Gretchen didn’t reply and stared out the side window into the darkness. She sniffed and dabbed her nose with her wrist.

“You’re my best friend,” Alafair said. “I’m sorry if I hurt your feelings. I’ll drive you to Clete’s car. But after that, you’re on your own.”

“I’ve always been on my own,” she said. “That’s what none of you have figured out. You don’t know shit about what’s in my head.”

They were silent while Alafair circled the block and pulled to the curb by the restaurant parking lot. Gretchen got out and walked to Clete’s convertible, her tote bag swinging from her shoulder. She stuck her spare key into the door lock and looked back at the street. Alafair cut her engine and walked into the parking lot. “I’ll make this brief,” she said. “I’ll always be your friend, no matter what you say or do. Dave and Molly will always be there for you, too. But if you ever speak to me like that again, I’m going to kick your butt around the block.”

C
LETE SAT BACK
down at the table and drank the melt in the bottom of his tumbler, crunching the cherries and orange slices between his molars. “I shot off my mouth,” he said.

“I don’t know if I’m up to this kind of evening,” Felicity said.

“Gretchen is a good kid. She just had the wrong idea. My body doesn’t process booze the way it used to.”

“Maybe you shouldn’t drink.”

“It doesn’t quite work like that.”

“You treat your daughter as if she’s a child. Mature people don’t throw temper tantrums in a restaurant.”

“I wasn’t there for her when she was growing up. She was surrounded by bad guys. I’m talking about johns and degenerates, one in particular.”

“You’re talking about a molester?”

“A guy who burned her all over with cigarettes when she was a toddler. He isn’t around anymore.” He felt her gaze rove over his face.

“What are you telling me?” she asked.

“I’m saying the guy who hurt my daughter isn’t going to hurt anybody else.”

“No, what are you trying to tell me about your daughter?”

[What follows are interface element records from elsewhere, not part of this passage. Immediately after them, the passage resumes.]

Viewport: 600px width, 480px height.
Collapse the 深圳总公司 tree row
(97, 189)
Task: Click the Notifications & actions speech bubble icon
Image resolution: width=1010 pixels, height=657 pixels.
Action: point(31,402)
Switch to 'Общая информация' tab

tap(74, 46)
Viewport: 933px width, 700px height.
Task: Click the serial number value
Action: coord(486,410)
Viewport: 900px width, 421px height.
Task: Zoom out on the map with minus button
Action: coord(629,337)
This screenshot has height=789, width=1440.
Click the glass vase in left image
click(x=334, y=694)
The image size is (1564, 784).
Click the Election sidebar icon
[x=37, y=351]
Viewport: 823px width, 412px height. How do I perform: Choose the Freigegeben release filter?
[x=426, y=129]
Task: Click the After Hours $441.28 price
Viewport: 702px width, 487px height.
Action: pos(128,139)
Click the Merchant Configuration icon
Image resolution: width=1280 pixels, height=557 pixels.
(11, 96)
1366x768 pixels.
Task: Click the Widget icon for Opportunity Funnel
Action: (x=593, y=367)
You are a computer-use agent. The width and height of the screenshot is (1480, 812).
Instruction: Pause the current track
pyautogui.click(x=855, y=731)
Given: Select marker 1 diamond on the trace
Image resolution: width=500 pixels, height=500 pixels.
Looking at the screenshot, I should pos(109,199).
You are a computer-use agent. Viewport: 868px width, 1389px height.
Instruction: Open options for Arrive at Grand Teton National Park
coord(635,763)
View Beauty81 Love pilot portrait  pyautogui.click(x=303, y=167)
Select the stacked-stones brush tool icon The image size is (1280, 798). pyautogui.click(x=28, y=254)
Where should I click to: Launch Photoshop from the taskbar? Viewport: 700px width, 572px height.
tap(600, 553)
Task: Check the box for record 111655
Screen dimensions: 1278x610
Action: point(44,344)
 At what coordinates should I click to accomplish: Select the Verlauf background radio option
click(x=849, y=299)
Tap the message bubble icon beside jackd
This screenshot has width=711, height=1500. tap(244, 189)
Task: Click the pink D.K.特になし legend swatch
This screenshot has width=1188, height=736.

“Not everybody grows up in a regular home. Gretchen’s mother
was a hooker. Her old man was a drunk and on a pad for the Giacano crime family in New Orleans. The old man tried to set things right and took care of the guy who hurt her. But punching somebody’s ticket doesn’t give back the life a pervert stole from a little girl. That’s what I was trying to say.”

“Maybe you’re a better man than you think you are. When I said you shouldn’t drink, I wasn’t criticizing you. I thought maybe we would have a fine evening.”

“I’ve got King Midas’s touch in reverse. Whatever I touch turns to garbage. Excuse me, I got to go to the restroom.”

He went into the men’s room and relieved himself and washed his hands. The reflection he saw in the mirror could have been that of a profligate doppelgänger come to mock him. The skin around his eyes was green, his face dilated and oily with booze, the welted scar running through one eyebrow as red and swollen as an artery about to burst. There was a lipstick smear on his shirt pocket, where she had fallen against him when they were going out the door of the saloon. He washed his face in cold water, heaping it with both hands into his eyes and rubbing it on the back of his neck. He wiped his face with paper towels and combed his hair and returned to the table.